Io ne ricordo l’irrequieta e serena curiosità, già insegnante e pittore, in lunghi incontri con noi giovani che tornavamo dalle facoltà di città lontane per parlare di tutto  e soprattutto dei fermenti nuovi, culturali e sociali, che si vivevano nel passaggio tra i sessanta e i settanta del secolo scorso. Con il comune amico e collega Paolo Di Pietro salivamo alla sua casa di paese dov’era la famiglia e dove lui lavorava o sedevamo sul muretto della Riviera pescarese, in serate fuori stagione. La città, lo spazio erano oggetto privilegiato dei nostri discorsi con poco metodo e molta buona volontà; l’urbanistica era veramente la chiave, come diceva il Maestro francese appena appena assimilato, per difendere l’incanto di quel paesaggio? Così la sua curiosità aiutava a falsificare i nuovi dogma, a sottoporli alla prova di una difesa affettiva dell’identità profonda dei luoghi che lui esprimeva.
In quel periodo ne scrissi sulla stampa locale, insieme a Di Blasio, Summa, Del Greco, i suoi colleghi che, con approcci diversi, si muovevano su linee innovative; c’ era ancora da mobilitarsi per affermarne il valore rispetto all’ asfittico panorama delle manifestazioni culturali, non si era ancora espresso il fiorire di gallerie, ritrovi di artisti, esperimenti di musica e teatro   che si sarebbero diffusi in città.
Ettore cominciava allora la  sperimentazione della sua tavolozza, la particolare tecnica di  stesure, abrasioni del colore per renderlo espressivo di materia illuminata. Guardava molto i classici, ricordo un volume su Beato Angelico aperto nello studio; ma si tornava a parlare dell’ambiente costruito, al suo cruccio per le dinamiche che lo guastavano ed a noi architetti ne faceva carico, quasi una sfida tra il disciplinare e il deontologico. Nel tempo questi concetti li espresse  sovente sia in conversazioni che negli scritti, accettando anche la sfida  di concepire un foglio di giornale sui temi del degrado urbano e sugli sparuti fenomeni del suo riscatto ; lui, così perfezionista per le esecuzione delle sue opere accondiscese ad una resa  giocoforza approssimativa della sua idea (come la poteva fornire la carta stampata)pur di affidarla ad una grande tiratura.

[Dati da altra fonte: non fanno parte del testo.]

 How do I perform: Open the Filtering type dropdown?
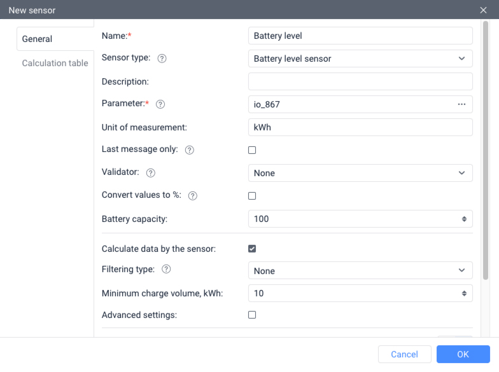click(x=360, y=271)
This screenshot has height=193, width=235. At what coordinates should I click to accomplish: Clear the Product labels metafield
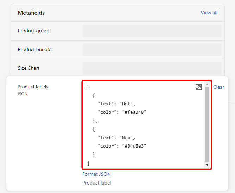click(218, 87)
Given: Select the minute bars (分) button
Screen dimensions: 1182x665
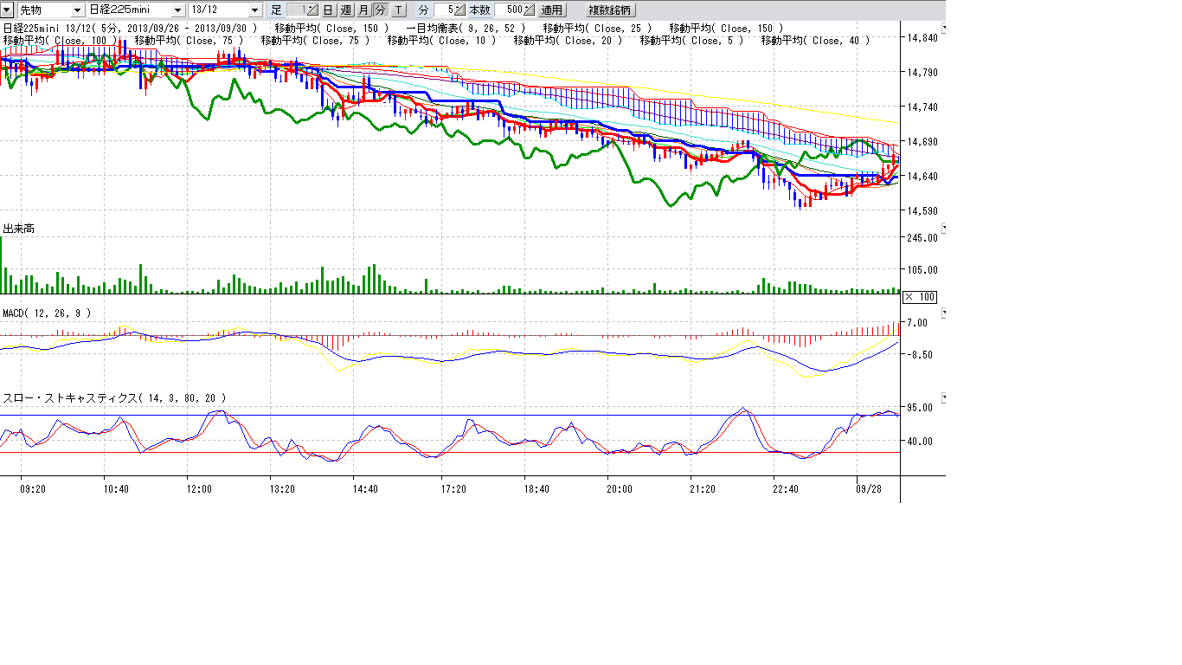Looking at the screenshot, I should 380,10.
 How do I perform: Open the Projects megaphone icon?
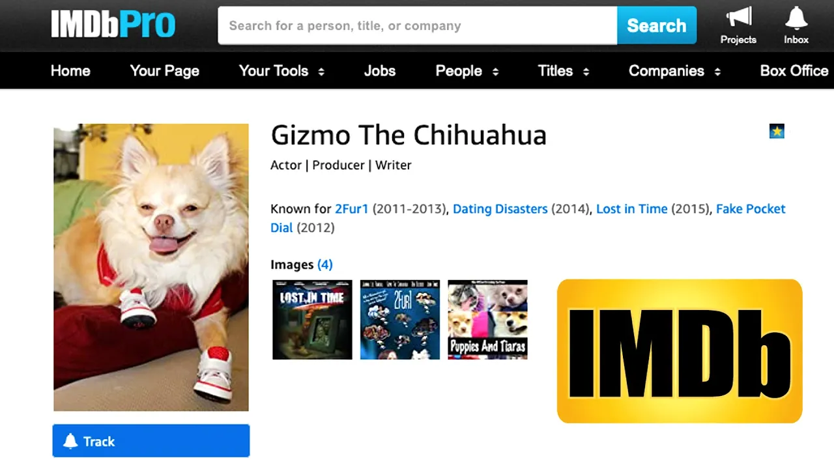(x=738, y=18)
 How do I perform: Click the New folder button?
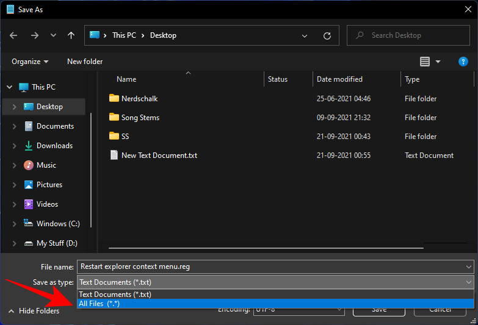(x=85, y=62)
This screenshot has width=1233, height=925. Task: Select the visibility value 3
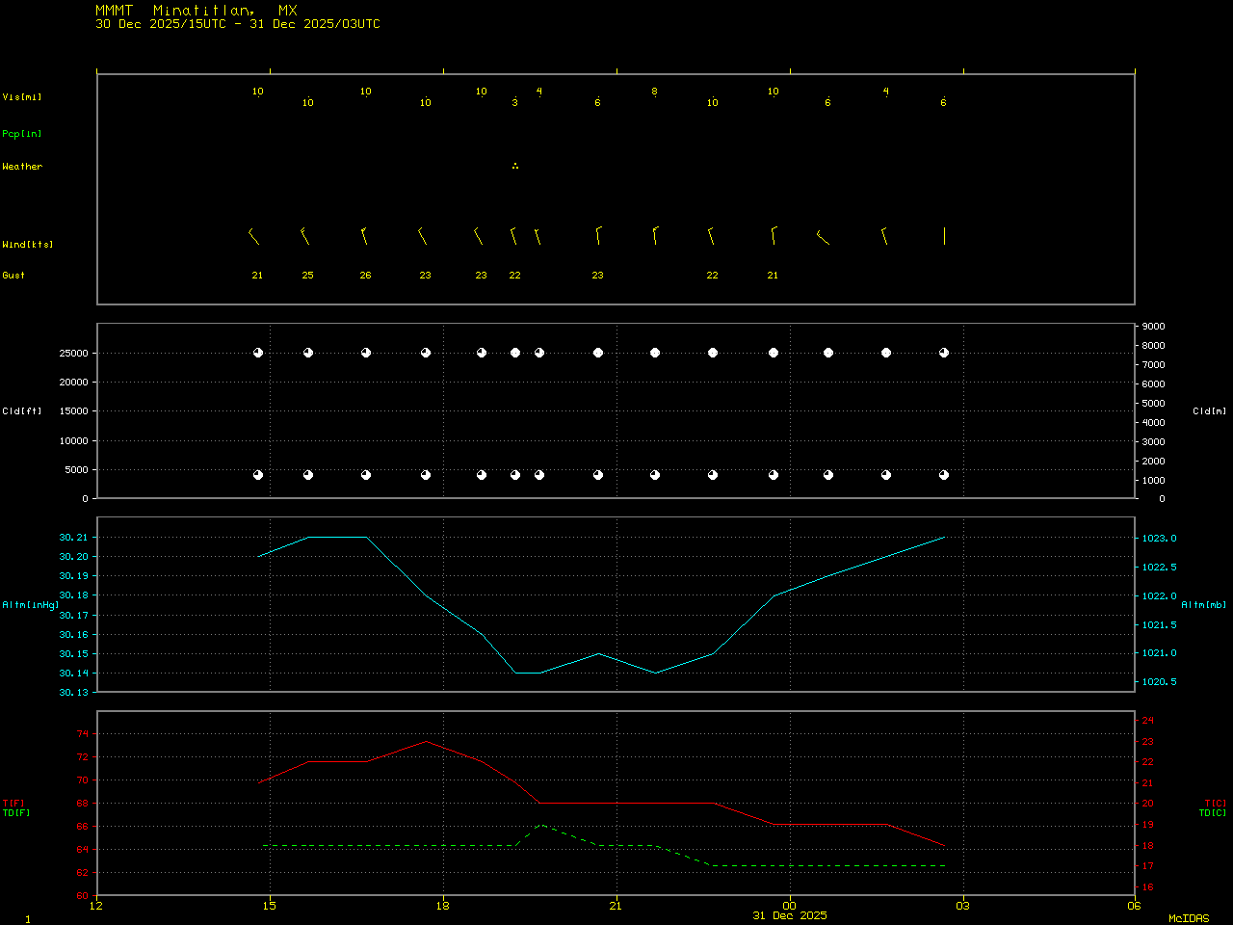(515, 103)
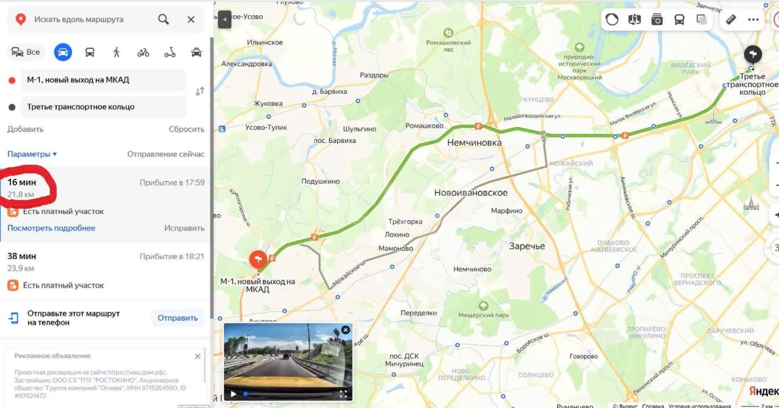
Task: Open the ruler distance measuring tool
Action: pos(731,19)
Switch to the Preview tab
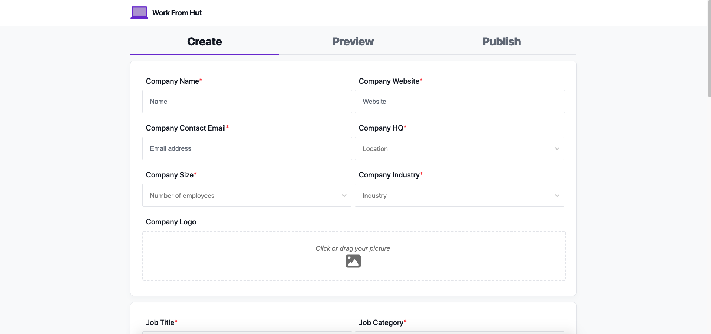This screenshot has width=711, height=334. click(353, 42)
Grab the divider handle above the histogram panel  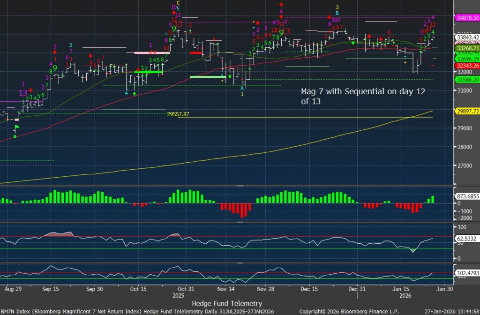tap(240, 186)
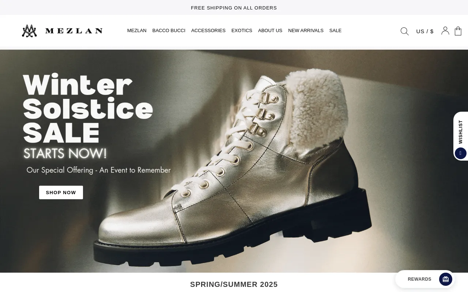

Era restato qui,nonostante il successo o forse come antidoto ad esso; la sua casa di Spoltore, una palazzina ‘900 al limitare del centro storico; il laboratorio ricavato in uno spazio produttivo sulla strada Lungo Tavo; i suoi ristoranti, i suoi amici; la Bella Addormentata.
L’ho rivisto il giorno della sua Laurea honoris causa in Architettura, nella facoltà di Pescara. Paolo Fusero ha avuto davvero una felice intuizione nel pensare a quel riconoscimento: un regalo che ha fatto all’Università e, forse non sapeva quanto, un regalo per Ettore. Mi disse quanto lo riscaldava che il tocco e la toga gli venissero dalla sua terra e come il pensiero gli fosse corso al padre, che lo avrebbe preferito dottore, agli esordi, e che in quel giorno accontentava. Aveva lo stesso sorriso di allora, appena abbozzato, dentro la commozione.
Gli abbiamo dato l’ultimo saluto nella cappella della clinica Villa Serena a Città Sant’Angelo, un altro dei centri collinari adriatici, come il suo, con lo stesso paesaggio; l’aveva progettata lui con la moglie Patrizia Leonelli, architetto: l’aula azzurra a croce, il piccolo corpo lineare tra gli alberi. Poi, tornando per la via degli oleandri che taglia quel pianoro sopraelevato, si vedeva sullo sfondo il cielo d’ottobre precipitare nel mare.